Mr. Pontecorvo made only five feature films and several documentaries. Unsurprisingly for a onetime Communist Party member, most had political sympathies for the left. Among them was "Burn!" (1969), which starred Marlon Brando as a 19th-century English agent who provokes a Caribbean slave revolt. The actor called it his favorite film.
Mr. Pontecorvo is best remembered for "The Battle of Algiers" (1966), regarded by many critics as a masterpiece. Made almost entirely with nonprofessional actors -- some of whom were guerrilla fighters -- the film has a semi-documentary feel with jittery, hand-held cameras that race around the casbah.
This gave viewers a jarring and intimate sense of reality unfolding during the Algerian war for independence (1954 to 1962). Mr. Pontecorvo called his work "fiction written under the dictatorship of fact."
Based on interviews with soldiers and Resistance leaders, Mr. Pontecorvo and his frequent scriptwriting collaborator Franco Solinas showed the cruelty and humanity of all sides in the fight. The scenes of torture by the French authorities are weighed against the insurgents' massacre of young civilians at a cafe.
In another memorable scene, the French colonel who is the chief nemesis of the Algerian guerrillas lectures the visiting press about the political situation. He articulates an awareness that he is on the wrong side of history but that as a soldier, he has a role to fulfill.
The colonel's ambivalence is central to Mr. Pontecorvo's powerful filmmaking. "Pontecorvo makes many French soldiers and colonists credible and sympathetic figures, caught up in a larger, politico-economic pattern of exploitation," film historian David Thomson wrote. "In short, it is the more politically convincing because it does not manipulate its people."

*AIM*
Can you supply the next part of the piece on Mr. Pontecorvo's films, picking up right after its last sentence? Leave the records out of this entirely.

*RECORDED DATA*
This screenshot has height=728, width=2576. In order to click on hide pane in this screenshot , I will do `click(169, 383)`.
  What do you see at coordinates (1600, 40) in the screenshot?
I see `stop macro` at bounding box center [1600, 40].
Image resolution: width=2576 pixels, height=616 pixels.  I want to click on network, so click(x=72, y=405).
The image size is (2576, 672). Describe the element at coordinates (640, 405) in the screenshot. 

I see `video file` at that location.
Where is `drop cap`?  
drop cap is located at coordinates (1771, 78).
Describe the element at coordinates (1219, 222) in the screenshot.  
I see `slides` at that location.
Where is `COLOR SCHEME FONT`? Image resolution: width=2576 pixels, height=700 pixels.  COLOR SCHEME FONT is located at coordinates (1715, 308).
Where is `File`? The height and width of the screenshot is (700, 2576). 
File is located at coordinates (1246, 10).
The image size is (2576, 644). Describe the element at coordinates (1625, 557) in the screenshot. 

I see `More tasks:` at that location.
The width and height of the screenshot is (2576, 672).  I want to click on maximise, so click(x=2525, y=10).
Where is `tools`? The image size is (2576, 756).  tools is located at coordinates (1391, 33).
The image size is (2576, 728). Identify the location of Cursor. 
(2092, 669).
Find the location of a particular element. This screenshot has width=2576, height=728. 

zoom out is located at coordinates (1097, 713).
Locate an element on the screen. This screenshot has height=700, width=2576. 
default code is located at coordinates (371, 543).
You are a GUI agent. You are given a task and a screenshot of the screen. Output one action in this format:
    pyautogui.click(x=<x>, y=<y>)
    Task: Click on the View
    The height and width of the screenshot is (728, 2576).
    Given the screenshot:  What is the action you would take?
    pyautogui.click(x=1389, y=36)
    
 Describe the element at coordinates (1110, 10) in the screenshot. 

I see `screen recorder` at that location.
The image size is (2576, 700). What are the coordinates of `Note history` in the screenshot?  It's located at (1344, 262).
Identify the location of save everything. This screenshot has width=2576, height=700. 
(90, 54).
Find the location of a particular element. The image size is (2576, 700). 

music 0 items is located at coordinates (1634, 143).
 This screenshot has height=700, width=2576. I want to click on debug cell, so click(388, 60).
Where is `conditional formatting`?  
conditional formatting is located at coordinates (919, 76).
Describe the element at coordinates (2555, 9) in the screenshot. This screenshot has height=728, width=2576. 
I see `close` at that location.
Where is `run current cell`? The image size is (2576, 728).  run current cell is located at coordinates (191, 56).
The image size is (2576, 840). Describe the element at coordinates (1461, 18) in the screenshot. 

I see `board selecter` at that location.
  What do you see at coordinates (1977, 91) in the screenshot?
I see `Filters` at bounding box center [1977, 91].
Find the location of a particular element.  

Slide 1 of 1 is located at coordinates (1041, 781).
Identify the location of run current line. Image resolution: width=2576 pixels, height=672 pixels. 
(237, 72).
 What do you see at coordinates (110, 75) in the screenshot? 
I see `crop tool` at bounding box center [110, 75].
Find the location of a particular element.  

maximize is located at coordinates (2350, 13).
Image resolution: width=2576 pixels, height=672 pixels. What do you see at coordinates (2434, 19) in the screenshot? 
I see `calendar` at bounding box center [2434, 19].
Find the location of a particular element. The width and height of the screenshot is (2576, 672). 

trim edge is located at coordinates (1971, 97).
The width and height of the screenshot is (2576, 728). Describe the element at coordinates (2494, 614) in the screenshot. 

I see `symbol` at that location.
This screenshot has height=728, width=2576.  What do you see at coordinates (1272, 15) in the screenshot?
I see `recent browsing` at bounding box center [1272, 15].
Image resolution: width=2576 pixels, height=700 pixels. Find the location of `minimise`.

*ANSWER*
Mr. Pontecorvo's film was a direct confrontation of French imperialism, which had only been touched on in earlier works, including Jean-Luc Goddard's "Le Petit Soldat." As a result, "The Battle of Algiers" was banned in France for five years even though it won the top prize at the Venice Film Festival. The director received death threats from those sympathetic to the military forces in France.
"The Battle of Algiers" was often mentioned as an influence on director Costa-Gavras ("Z," "Missing" ) and reportedly was a primer on insurgent strategy for the Black Panthers and the Defense Department.
"So many critics see 'The Battle of Algiers' as propaganda," Mr. Pontecorvo told the New York Times in 1969. "But in the scenes of death, the same religious music accompanies both the French and Arab bombings. I am on the side of the Arabs, but I feel compassion for the French even if historically they were at fault. I do not say the French were bad, only that they were wrong."
"My subject," he said, "is the sadness and laceration that the birth of a nation means in our time."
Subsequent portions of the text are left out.